> Provided information:
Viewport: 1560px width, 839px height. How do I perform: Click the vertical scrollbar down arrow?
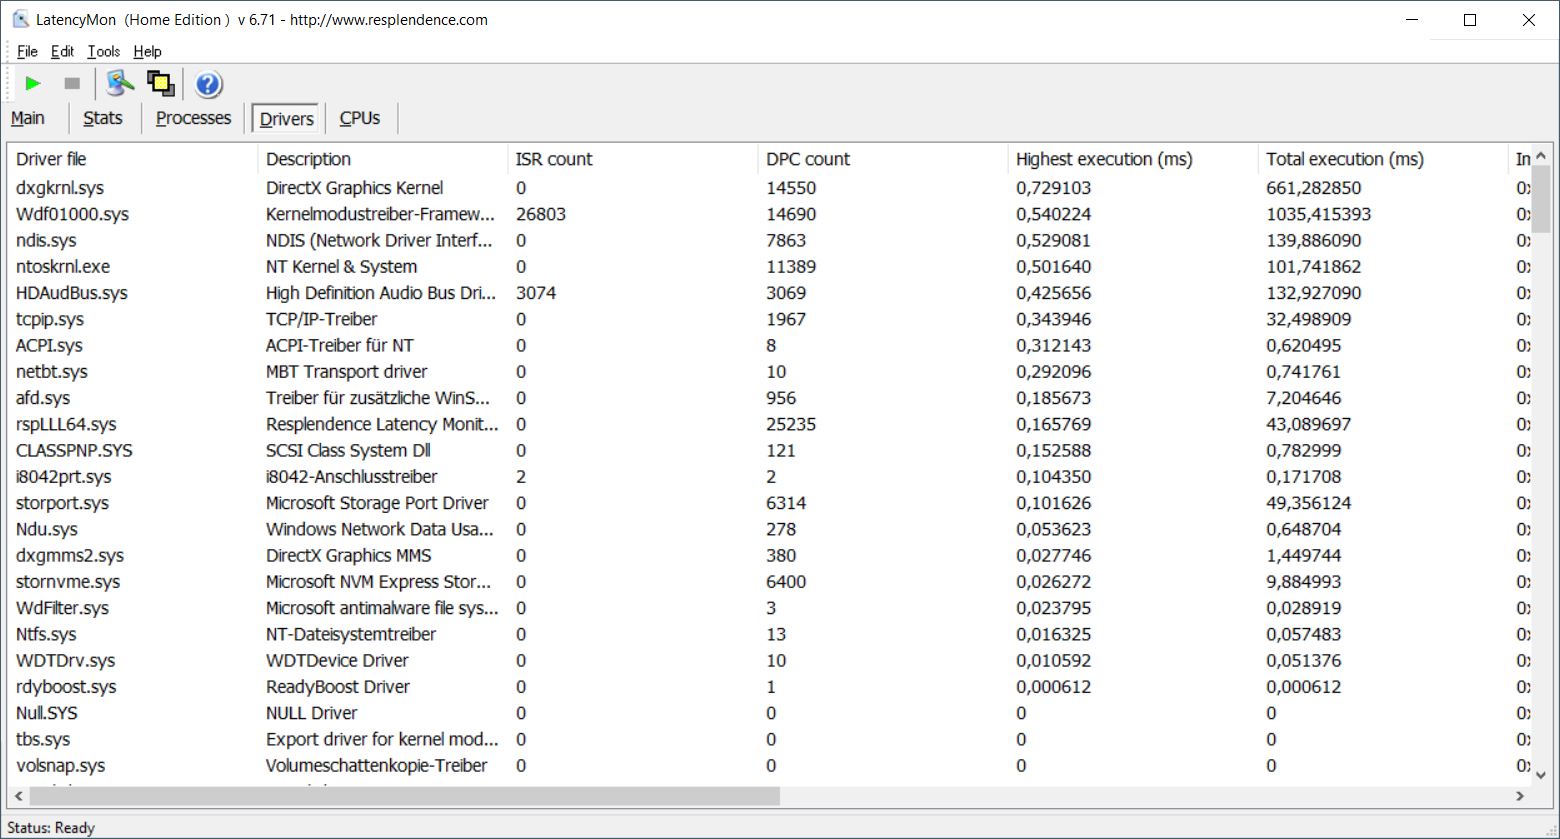pos(1540,774)
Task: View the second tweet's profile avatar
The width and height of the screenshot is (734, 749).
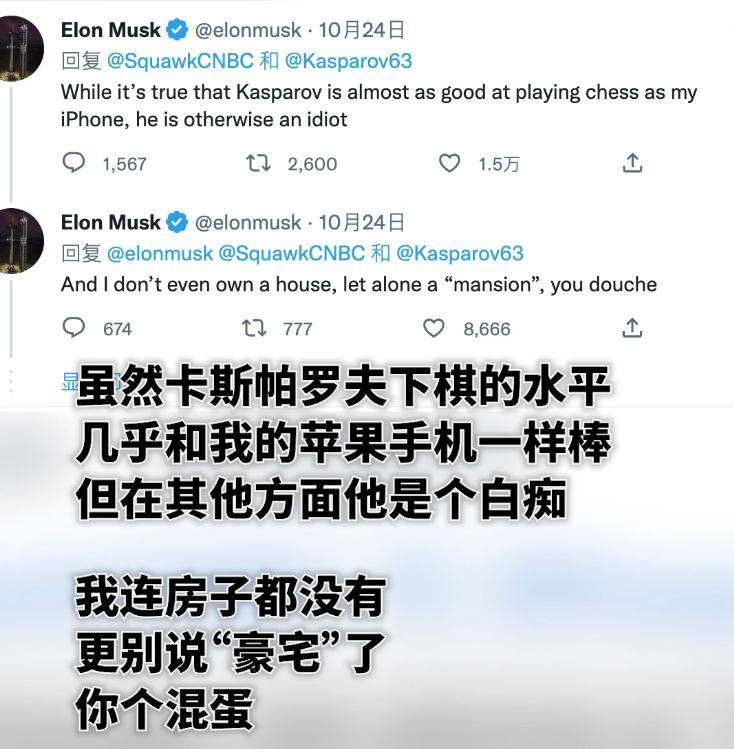Action: pos(19,241)
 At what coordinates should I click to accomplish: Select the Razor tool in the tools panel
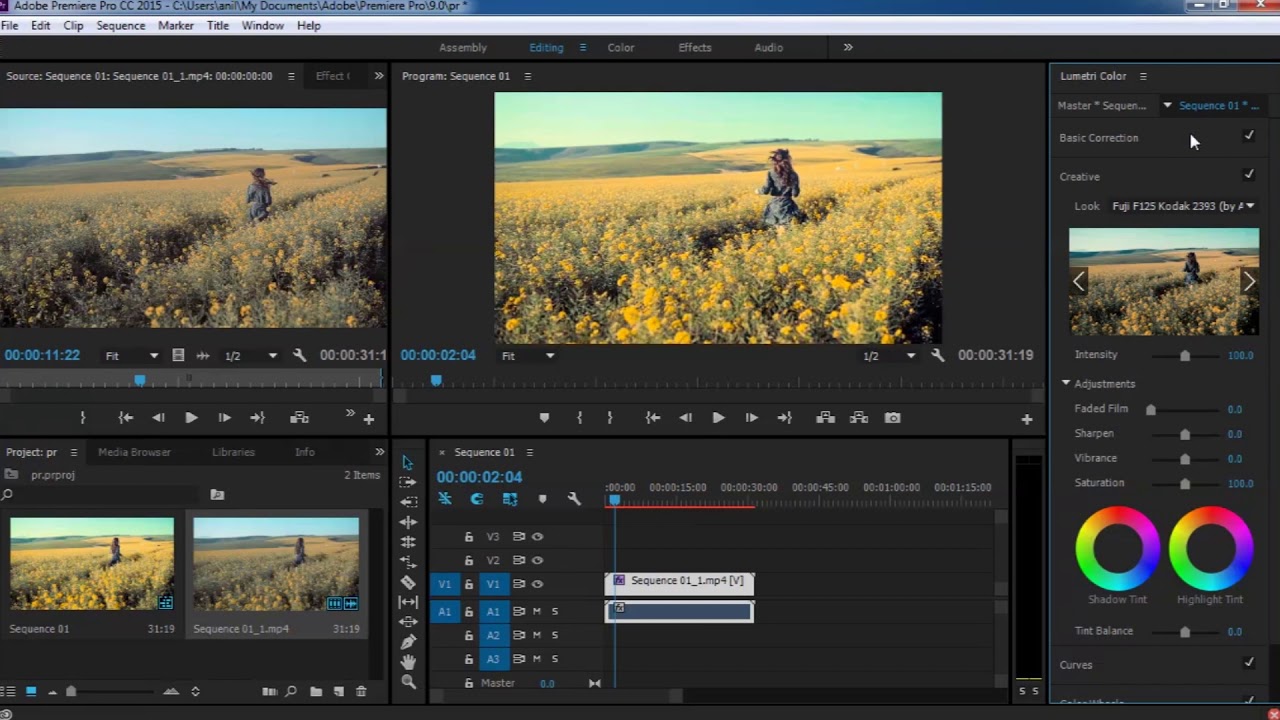point(408,582)
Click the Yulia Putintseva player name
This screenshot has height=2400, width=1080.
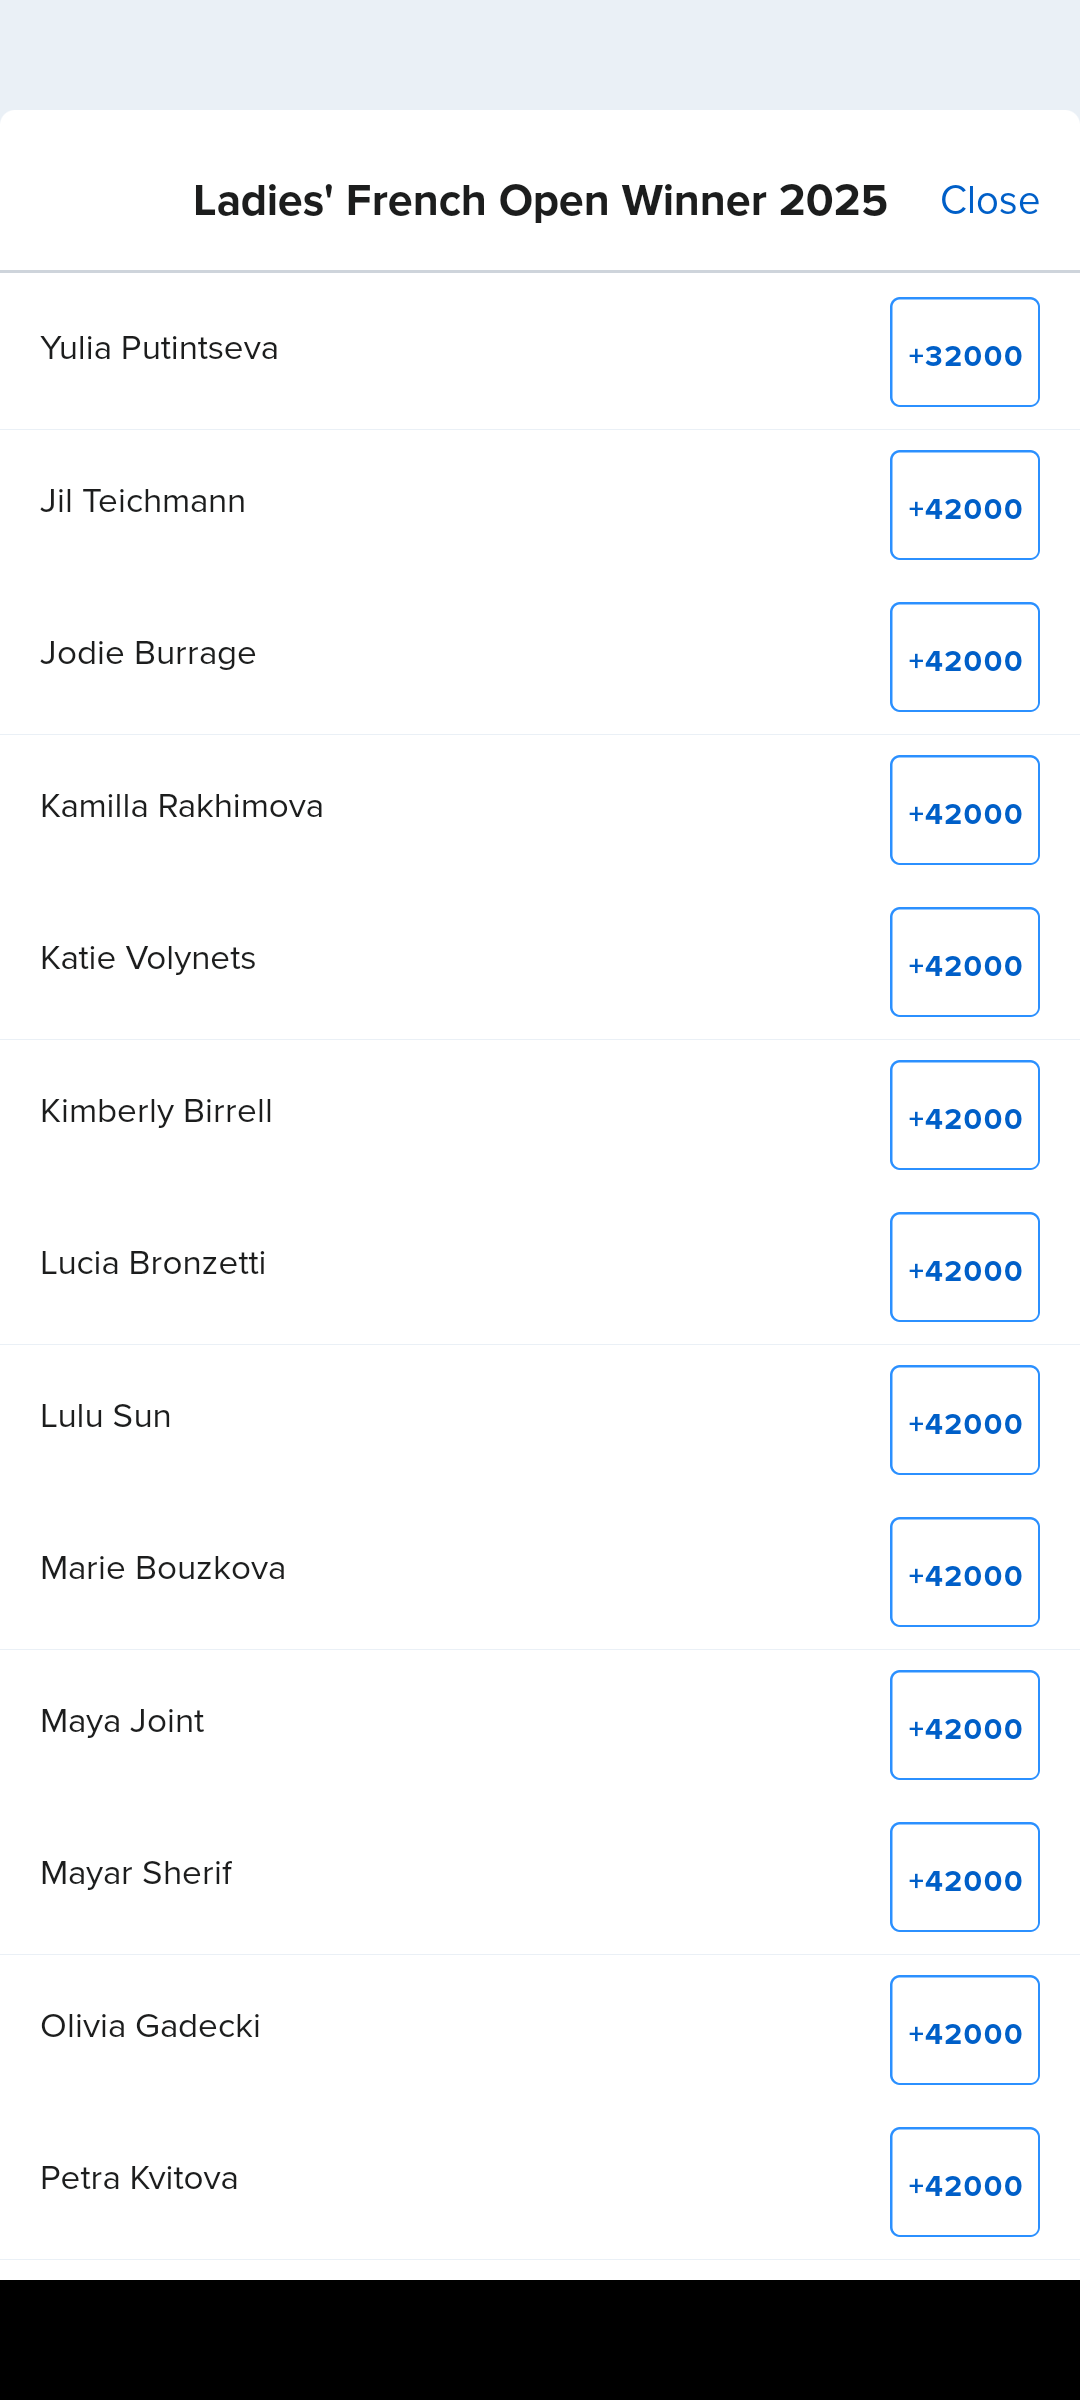click(x=159, y=348)
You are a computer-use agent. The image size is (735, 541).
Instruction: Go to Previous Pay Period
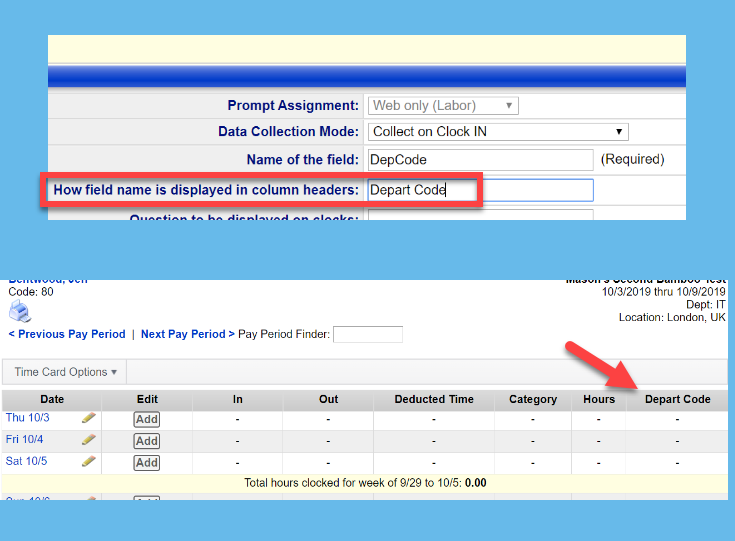coord(67,334)
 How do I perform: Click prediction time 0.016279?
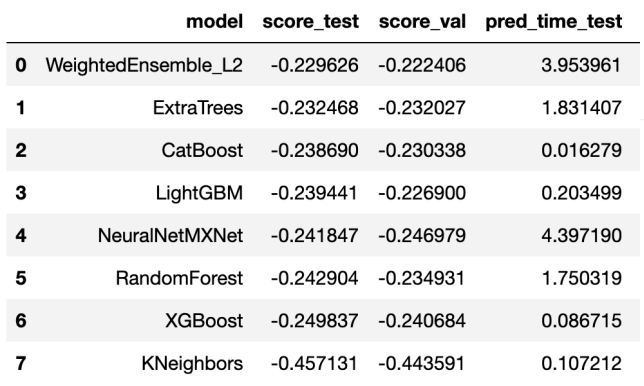click(582, 150)
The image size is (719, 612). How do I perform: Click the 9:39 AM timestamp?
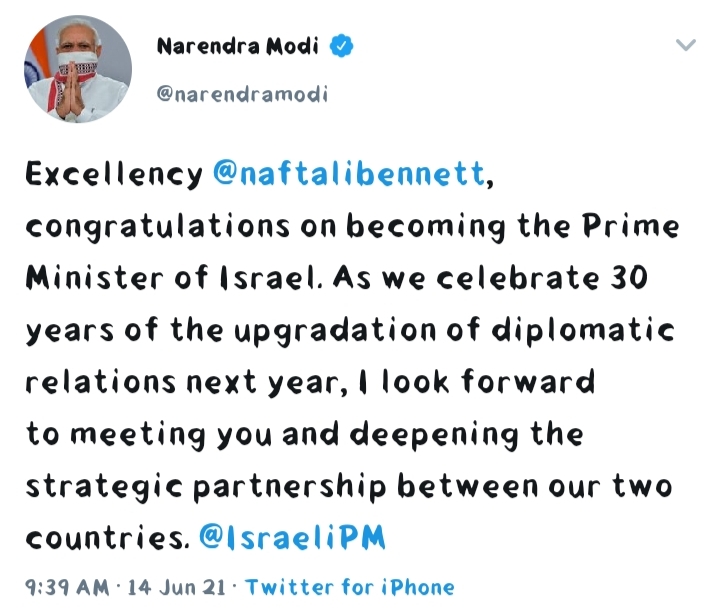[x=67, y=587]
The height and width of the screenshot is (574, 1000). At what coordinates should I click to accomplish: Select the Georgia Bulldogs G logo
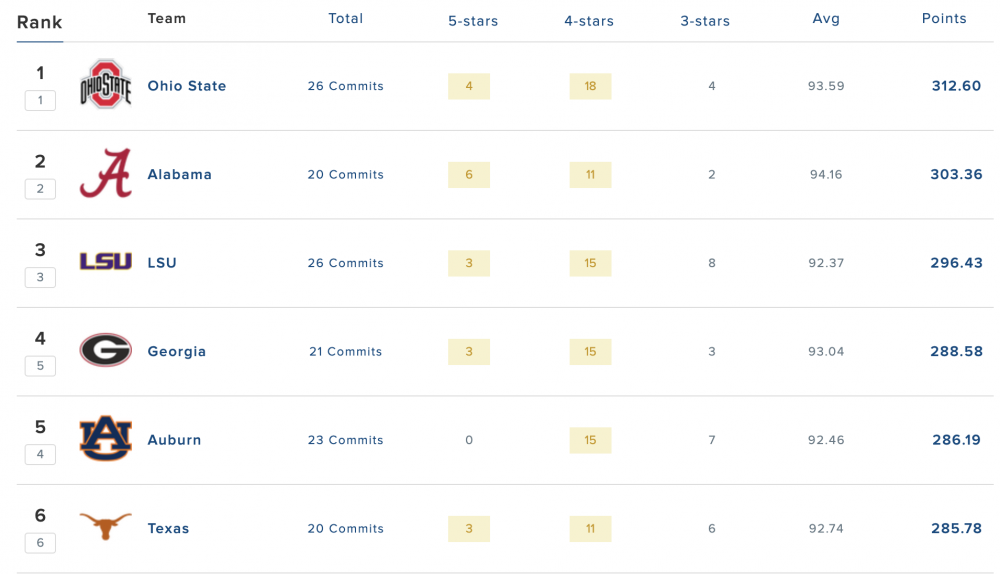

> Task: The listing above should be repeated word for word, pictures removed.

> Written solution:
Viewport: 1560px width, 839px height. How do I perform: Click the vertical scrollbar down arrow?
pos(1540,774)
Task: View the second tweet's profile avatar
The width and height of the screenshot is (734, 749).
Action: pos(19,241)
 At what coordinates should I click to accomplish: Select the Razor tool in the tools panel
point(408,582)
Click the Yulia Putintseva player name
This screenshot has height=2400, width=1080.
click(x=159, y=348)
You are a computer-use agent. The image size is (735, 541).
Instruction: Go to Previous Pay Period
coord(67,334)
 How do I perform: Click prediction time 0.016279?
click(582, 150)
The image size is (719, 612). How do I perform: Click the 9:39 AM timestamp?
[x=67, y=587]
The height and width of the screenshot is (574, 1000). At what coordinates should I click to accomplish: Select the Georgia Bulldogs G logo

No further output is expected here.